▶ **MATERIAL FOR THE TASK**:

◆ ◆ ◆ ◆

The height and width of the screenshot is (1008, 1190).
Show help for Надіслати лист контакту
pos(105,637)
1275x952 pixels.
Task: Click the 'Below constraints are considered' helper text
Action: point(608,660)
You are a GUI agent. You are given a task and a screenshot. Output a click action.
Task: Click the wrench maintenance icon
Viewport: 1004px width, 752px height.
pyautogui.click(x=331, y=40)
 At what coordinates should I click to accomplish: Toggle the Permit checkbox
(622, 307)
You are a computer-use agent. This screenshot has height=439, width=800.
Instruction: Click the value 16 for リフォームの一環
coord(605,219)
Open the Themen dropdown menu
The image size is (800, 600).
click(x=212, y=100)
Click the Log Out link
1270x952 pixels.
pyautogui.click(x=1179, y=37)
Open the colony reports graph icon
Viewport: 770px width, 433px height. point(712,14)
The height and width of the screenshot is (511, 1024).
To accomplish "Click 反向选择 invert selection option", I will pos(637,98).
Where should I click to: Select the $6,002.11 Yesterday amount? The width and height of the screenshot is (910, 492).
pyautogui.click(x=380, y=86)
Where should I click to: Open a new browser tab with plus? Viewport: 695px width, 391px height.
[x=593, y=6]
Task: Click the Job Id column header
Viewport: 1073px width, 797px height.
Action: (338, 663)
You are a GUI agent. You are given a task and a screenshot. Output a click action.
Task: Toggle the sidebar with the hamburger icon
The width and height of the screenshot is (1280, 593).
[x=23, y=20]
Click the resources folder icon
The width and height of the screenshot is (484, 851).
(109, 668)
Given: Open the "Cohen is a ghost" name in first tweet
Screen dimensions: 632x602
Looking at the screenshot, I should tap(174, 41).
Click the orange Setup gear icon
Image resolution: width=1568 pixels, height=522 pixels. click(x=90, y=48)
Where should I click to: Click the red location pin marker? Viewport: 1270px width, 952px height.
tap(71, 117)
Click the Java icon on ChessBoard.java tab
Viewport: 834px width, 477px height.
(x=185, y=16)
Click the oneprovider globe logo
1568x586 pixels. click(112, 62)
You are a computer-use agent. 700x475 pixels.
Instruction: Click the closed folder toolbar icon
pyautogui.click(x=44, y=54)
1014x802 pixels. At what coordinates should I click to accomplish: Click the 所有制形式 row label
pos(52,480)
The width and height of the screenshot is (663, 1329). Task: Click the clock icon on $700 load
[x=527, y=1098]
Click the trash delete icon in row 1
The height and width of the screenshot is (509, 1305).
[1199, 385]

◆ ◆ ◆ ◆

▶ **TASK STATEMENT**: Type out all of the records again, exactly.

▶ **RESPONSE FOR THIS EXERCISE**:
The height and width of the screenshot is (1008, 1190).
Show help for Надіслати лист контакту
pos(105,637)
1275x952 pixels.
Task: Click the 'Below constraints are considered' helper text
Action: point(608,660)
You are a GUI agent. You are given a task and a screenshot. Output a click action.
Task: Click the wrench maintenance icon
Viewport: 1004px width, 752px height.
pyautogui.click(x=331, y=40)
 At what coordinates should I click to accomplish: Toggle the Permit checkbox
(622, 307)
You are a computer-use agent. This screenshot has height=439, width=800.
Instruction: Click the value 16 for リフォームの一環
coord(605,219)
Open the Themen dropdown menu
The image size is (800, 600).
click(x=212, y=100)
Click the Log Out link
1270x952 pixels.
pyautogui.click(x=1179, y=37)
Open the colony reports graph icon
Viewport: 770px width, 433px height. point(712,14)
The height and width of the screenshot is (511, 1024).
To accomplish "Click 反向选择 invert selection option", I will pos(637,98).
Where should I click to: Select the $6,002.11 Yesterday amount? The width and height of the screenshot is (910, 492).
pyautogui.click(x=380, y=86)
Where should I click to: Open a new browser tab with plus? Viewport: 695px width, 391px height.
[x=593, y=6]
Task: Click the Job Id column header
Viewport: 1073px width, 797px height.
Action: (338, 663)
You are a GUI agent. You are given a task and a screenshot. Output a click action.
Task: Toggle the sidebar with the hamburger icon
The width and height of the screenshot is (1280, 593).
[x=23, y=20]
Click the resources folder icon
The width and height of the screenshot is (484, 851).
(109, 668)
Given: Open the "Cohen is a ghost" name in first tweet
Screen dimensions: 632x602
Looking at the screenshot, I should tap(174, 41).
Click the orange Setup gear icon
Image resolution: width=1568 pixels, height=522 pixels. click(x=90, y=48)
Where should I click to: Click the red location pin marker? Viewport: 1270px width, 952px height.
tap(71, 117)
Click the Java icon on ChessBoard.java tab
Viewport: 834px width, 477px height.
(x=185, y=16)
Click the oneprovider globe logo
1568x586 pixels. click(112, 62)
You are a computer-use agent. 700x475 pixels.
Instruction: Click the closed folder toolbar icon
pyautogui.click(x=44, y=54)
1014x802 pixels. At what coordinates should I click to accomplish: Click the 所有制形式 row label
pos(52,480)
The width and height of the screenshot is (663, 1329). Task: Click the clock icon on $700 load
[x=527, y=1098]
Click the trash delete icon in row 1
The height and width of the screenshot is (509, 1305).
[1199, 385]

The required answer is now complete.